The Greenland ice sheet is melting seven times faster than it was nearly three decades ago, according to a study.
The ice loss has resulted in global sea levels rising by around 10.6mm since 1992, the scientists added.
If the loss continues at the current rate around 400 million people will be exposed to coastal flooding each year by the end of the century - 40 million more than the number predicted by the Intergovernmental Panel on Climate Change (IPPC).
A group of 96 polar scientists from around the world have published their study of the world's second largest body of ice in Nature magazine.
It provides the most complete picture available to date of what is happening there.
They found that Greenland has lost 3.8 trillion tonnes of ice since 1992.

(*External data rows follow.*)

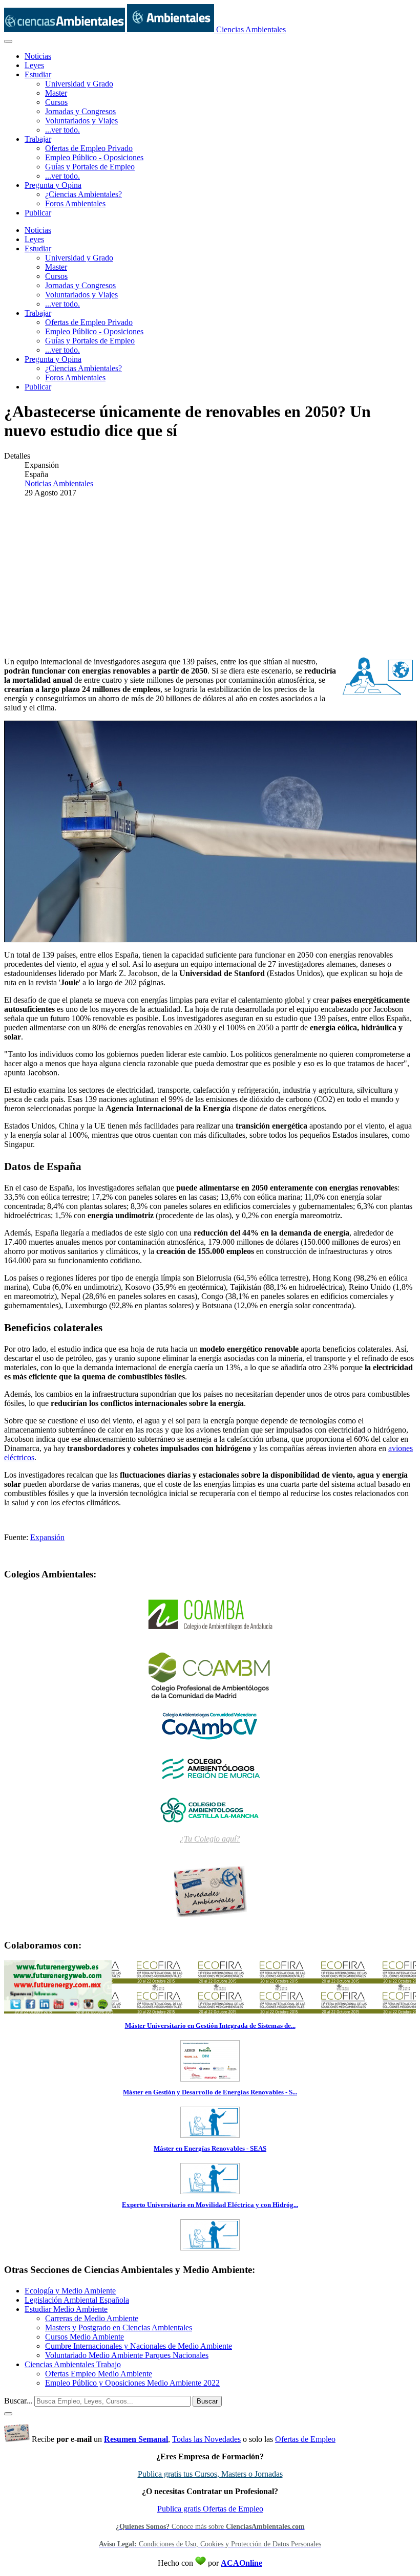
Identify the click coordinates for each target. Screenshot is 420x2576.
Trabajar (38, 139)
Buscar (207, 2401)
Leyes (34, 65)
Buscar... (18, 2400)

And the rate of ice loss is speeding up too, from 33 billion tonnes per year in the 1990s to 254 billion tonnes per year at the moment.
That represents a seven-fold increase within the last three decades
Lead author professor Andrew Shepherd said: "As a rule of thumb, for every centimetre rise in global sea levels another six million people are exposed to coastal flooding around the planet.
"On current trends, Greenland ice melting will cause 100 million people to be flooded each year by the end of the century, so 400 million in total due to all sea level rises.
"These are not unlikely events or small impacts, they are happening and will be devastating for coastal communities."
:: A New Climate is a series of special podcasts from the Sky News Daily. Listen on Apple Podcasts , Google Podcasts , Spotify , Spreaker
The alarming predictions come even as the scientists' study showed that the rate of ice loss slowed between 2013 to 2017.
This coincided with a period of cooler oceans and atmospheric temperatures.
But scientists warn that no matter what steps we take to limit global warming now, the slow process of melting ice will continue for decades to come.